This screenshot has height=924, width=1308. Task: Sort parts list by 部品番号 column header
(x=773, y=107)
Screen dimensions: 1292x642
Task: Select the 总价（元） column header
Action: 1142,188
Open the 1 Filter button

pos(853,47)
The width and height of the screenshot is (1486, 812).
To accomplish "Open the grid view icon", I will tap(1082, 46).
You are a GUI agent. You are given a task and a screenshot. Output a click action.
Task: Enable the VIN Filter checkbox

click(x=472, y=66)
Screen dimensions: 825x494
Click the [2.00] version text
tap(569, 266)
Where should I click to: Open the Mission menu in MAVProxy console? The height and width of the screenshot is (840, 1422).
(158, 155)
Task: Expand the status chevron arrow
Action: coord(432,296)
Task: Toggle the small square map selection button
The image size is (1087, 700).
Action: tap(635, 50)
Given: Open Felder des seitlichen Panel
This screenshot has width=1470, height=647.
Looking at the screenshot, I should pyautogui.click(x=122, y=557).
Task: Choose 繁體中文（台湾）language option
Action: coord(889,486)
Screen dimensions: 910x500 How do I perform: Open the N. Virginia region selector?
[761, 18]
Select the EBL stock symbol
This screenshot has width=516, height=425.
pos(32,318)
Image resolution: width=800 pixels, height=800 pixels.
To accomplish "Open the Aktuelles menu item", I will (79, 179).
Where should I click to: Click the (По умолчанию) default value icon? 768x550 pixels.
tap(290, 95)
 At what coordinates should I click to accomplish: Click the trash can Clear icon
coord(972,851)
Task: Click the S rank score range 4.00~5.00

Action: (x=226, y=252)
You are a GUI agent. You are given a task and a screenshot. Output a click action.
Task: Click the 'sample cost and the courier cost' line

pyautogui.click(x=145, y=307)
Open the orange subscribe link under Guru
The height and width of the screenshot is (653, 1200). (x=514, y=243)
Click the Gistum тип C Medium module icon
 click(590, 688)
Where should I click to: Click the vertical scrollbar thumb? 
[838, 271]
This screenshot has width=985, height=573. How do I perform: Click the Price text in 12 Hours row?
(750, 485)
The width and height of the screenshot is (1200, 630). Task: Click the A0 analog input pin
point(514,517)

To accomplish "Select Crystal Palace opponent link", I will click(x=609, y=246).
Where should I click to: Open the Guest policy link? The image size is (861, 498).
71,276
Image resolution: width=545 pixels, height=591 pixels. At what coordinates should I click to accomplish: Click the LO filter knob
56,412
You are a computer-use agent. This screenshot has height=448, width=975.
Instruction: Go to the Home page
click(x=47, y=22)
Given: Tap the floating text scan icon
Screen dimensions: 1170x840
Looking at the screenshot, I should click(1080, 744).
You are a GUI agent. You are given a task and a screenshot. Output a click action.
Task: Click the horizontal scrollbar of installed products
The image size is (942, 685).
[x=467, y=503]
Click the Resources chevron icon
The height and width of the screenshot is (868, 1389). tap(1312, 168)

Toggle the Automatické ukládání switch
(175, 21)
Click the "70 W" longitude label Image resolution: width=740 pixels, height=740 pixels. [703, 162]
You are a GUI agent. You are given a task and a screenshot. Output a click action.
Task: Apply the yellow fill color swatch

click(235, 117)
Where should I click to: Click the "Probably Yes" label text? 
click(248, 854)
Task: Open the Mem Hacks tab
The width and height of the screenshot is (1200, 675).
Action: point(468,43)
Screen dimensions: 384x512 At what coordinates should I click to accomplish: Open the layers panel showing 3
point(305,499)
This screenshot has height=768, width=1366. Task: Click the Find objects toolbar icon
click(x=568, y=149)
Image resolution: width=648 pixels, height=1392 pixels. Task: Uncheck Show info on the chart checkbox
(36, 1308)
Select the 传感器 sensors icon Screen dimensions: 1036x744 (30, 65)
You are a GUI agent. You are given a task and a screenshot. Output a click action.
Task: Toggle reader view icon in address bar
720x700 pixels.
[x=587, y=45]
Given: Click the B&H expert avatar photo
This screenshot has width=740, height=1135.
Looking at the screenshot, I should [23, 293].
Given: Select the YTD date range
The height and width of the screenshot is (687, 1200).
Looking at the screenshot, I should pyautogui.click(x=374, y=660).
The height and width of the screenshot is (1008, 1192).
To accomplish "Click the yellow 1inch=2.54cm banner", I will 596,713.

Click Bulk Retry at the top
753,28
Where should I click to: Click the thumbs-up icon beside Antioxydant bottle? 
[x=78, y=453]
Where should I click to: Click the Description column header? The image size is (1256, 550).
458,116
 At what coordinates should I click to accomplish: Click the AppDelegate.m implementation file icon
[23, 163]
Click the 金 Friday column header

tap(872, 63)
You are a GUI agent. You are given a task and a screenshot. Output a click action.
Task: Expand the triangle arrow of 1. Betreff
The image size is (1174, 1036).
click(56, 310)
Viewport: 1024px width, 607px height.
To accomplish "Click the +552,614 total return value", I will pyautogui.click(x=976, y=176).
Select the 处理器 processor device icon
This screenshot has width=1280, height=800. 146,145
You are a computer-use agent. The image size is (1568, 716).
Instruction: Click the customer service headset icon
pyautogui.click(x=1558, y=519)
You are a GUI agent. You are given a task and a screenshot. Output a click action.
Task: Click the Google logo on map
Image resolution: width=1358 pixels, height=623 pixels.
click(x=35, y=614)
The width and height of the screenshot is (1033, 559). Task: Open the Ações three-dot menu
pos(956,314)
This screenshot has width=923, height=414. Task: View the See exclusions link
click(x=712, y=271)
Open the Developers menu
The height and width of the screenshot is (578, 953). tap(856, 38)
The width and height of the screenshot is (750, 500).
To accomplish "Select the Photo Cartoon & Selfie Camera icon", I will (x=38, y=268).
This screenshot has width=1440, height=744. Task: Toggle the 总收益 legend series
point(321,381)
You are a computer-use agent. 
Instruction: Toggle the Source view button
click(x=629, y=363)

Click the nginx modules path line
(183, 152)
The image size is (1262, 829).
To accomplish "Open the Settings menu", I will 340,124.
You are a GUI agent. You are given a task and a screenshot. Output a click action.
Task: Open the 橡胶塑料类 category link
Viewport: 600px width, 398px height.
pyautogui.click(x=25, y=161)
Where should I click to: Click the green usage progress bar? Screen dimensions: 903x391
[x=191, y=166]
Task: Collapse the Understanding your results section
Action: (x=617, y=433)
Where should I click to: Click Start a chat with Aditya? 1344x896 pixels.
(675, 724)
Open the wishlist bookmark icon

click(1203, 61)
---
**WHAT IS BEING ASKED:** Retype all of the material, keeping each line exact.

**SOLUTION TO THIS EXERCISE:**
This screenshot has height=924, width=1308. Task: Sort parts list by 部品番号 column header
(x=773, y=107)
Screen dimensions: 1292x642
Task: Select the 总价（元） column header
Action: 1142,188
Open the 1 Filter button

pos(853,47)
The width and height of the screenshot is (1486, 812).
To accomplish "Open the grid view icon", I will tap(1082, 46).
You are a GUI agent. You are given a task and a screenshot. Output a click action.
Task: Enable the VIN Filter checkbox

click(x=472, y=66)
Screen dimensions: 825x494
Click the [2.00] version text
tap(569, 266)
Where should I click to: Open the Mission menu in MAVProxy console? The height and width of the screenshot is (840, 1422).
(158, 155)
Task: Expand the status chevron arrow
Action: coord(432,296)
Task: Toggle the small square map selection button
The image size is (1087, 700).
Action: tap(635, 50)
Given: Open Felder des seitlichen Panel
This screenshot has width=1470, height=647.
Looking at the screenshot, I should pyautogui.click(x=122, y=557).
Task: Choose 繁體中文（台湾）language option
Action: coord(889,486)
Screen dimensions: 910x500 How do I perform: Open the N. Virginia region selector?
[761, 18]
Select the EBL stock symbol
This screenshot has width=516, height=425.
pos(32,318)
Image resolution: width=800 pixels, height=800 pixels.
To accomplish "Open the Aktuelles menu item", I will (79, 179).
Where should I click to: Click the (По умолчанию) default value icon? 768x550 pixels.
tap(290, 95)
 At what coordinates should I click to accomplish: Click the trash can Clear icon
coord(972,851)
Task: Click the S rank score range 4.00~5.00

Action: (x=226, y=252)
You are a GUI agent. You are given a task and a screenshot. Output a click action.
Task: Click the 'sample cost and the courier cost' line

pyautogui.click(x=145, y=307)
Open the orange subscribe link under Guru
The height and width of the screenshot is (653, 1200). (x=514, y=243)
Click the Gistum тип C Medium module icon
 click(590, 688)
Where should I click to: Click the vertical scrollbar thumb? 
[838, 271]
This screenshot has width=985, height=573. How do I perform: Click the Price text in 12 Hours row?
(750, 485)
The width and height of the screenshot is (1200, 630). Task: Click the A0 analog input pin
point(514,517)

To accomplish "Select Crystal Palace opponent link", I will click(x=609, y=246).
Where should I click to: Open the Guest policy link? The image size is (861, 498).
71,276
Image resolution: width=545 pixels, height=591 pixels. At what coordinates should I click to accomplish: Click the LO filter knob
56,412
You are a computer-use agent. This screenshot has height=448, width=975.
Instruction: Go to the Home page
click(x=47, y=22)
Given: Tap the floating text scan icon
Screen dimensions: 1170x840
Looking at the screenshot, I should click(1080, 744).
You are a GUI agent. You are given a task and a screenshot. Output a click action.
Task: Click the horizontal scrollbar of installed products
The image size is (942, 685).
[x=467, y=503]
Click the Resources chevron icon
The height and width of the screenshot is (868, 1389). tap(1312, 168)

Toggle the Automatické ukládání switch
(175, 21)
Click the "70 W" longitude label Image resolution: width=740 pixels, height=740 pixels. [703, 162]
You are a GUI agent. You are given a task and a screenshot. Output a click action.
Task: Apply the yellow fill color swatch

click(235, 117)
Where should I click to: Click the "Probably Yes" label text? 
click(248, 854)
Task: Open the Mem Hacks tab
The width and height of the screenshot is (1200, 675).
Action: point(468,43)
Screen dimensions: 384x512 At what coordinates should I click to accomplish: Open the layers panel showing 3
point(305,499)
This screenshot has height=768, width=1366. Task: Click the Find objects toolbar icon
click(x=568, y=149)
Image resolution: width=648 pixels, height=1392 pixels. Task: Uncheck Show info on the chart checkbox
(36, 1308)
Select the 传感器 sensors icon Screen dimensions: 1036x744 (30, 65)
You are a GUI agent. You are given a task and a screenshot. Output a click action.
Task: Toggle reader view icon in address bar
720x700 pixels.
[x=587, y=45]
Given: Click the B&H expert avatar photo
This screenshot has width=740, height=1135.
Looking at the screenshot, I should [23, 293].
Given: Select the YTD date range
The height and width of the screenshot is (687, 1200).
Looking at the screenshot, I should pyautogui.click(x=374, y=660).
The height and width of the screenshot is (1008, 1192).
To accomplish "Click the yellow 1inch=2.54cm banner", I will 596,713.

Click Bulk Retry at the top
753,28
Where should I click to: Click the thumbs-up icon beside Antioxydant bottle? 
[x=78, y=453]
Where should I click to: Click the Description column header? The image size is (1256, 550).
458,116
 At what coordinates should I click to accomplish: Click the AppDelegate.m implementation file icon
[23, 163]
Click the 金 Friday column header

tap(872, 63)
You are a GUI agent. You are given a task and a screenshot. Output a click action.
Task: Expand the triangle arrow of 1. Betreff
The image size is (1174, 1036).
click(56, 310)
Viewport: 1024px width, 607px height.
To accomplish "Click the +552,614 total return value", I will pyautogui.click(x=976, y=176).
Select the 处理器 processor device icon
This screenshot has width=1280, height=800. 146,145
You are a computer-use agent. The image size is (1568, 716).
Instruction: Click the customer service headset icon
pyautogui.click(x=1558, y=519)
You are a GUI agent. You are given a task and a screenshot. Output a click action.
Task: Click the Google logo on map
Image resolution: width=1358 pixels, height=623 pixels.
click(x=35, y=614)
The width and height of the screenshot is (1033, 559). Task: Open the Ações three-dot menu
pos(956,314)
This screenshot has width=923, height=414. Task: View the See exclusions link
click(x=712, y=271)
Open the Developers menu
The height and width of the screenshot is (578, 953). tap(856, 38)
The width and height of the screenshot is (750, 500).
To accomplish "Select the Photo Cartoon & Selfie Camera icon", I will (x=38, y=268).
This screenshot has width=1440, height=744. Task: Toggle the 总收益 legend series
point(321,381)
You are a computer-use agent. 
Instruction: Toggle the Source view button
click(x=629, y=363)

Click the nginx modules path line
(183, 152)
The image size is (1262, 829).
To accomplish "Open the Settings menu", I will 340,124.
You are a GUI agent. You are given a task and a screenshot. Output a click action.
Task: Open the 橡胶塑料类 category link
Viewport: 600px width, 398px height.
pyautogui.click(x=25, y=161)
Where should I click to: Click the green usage progress bar? Screen dimensions: 903x391
[x=191, y=166]
Task: Collapse the Understanding your results section
Action: (x=617, y=433)
Where should I click to: Click Start a chat with Aditya? 1344x896 pixels.
(675, 724)
Open the wishlist bookmark icon

click(1203, 61)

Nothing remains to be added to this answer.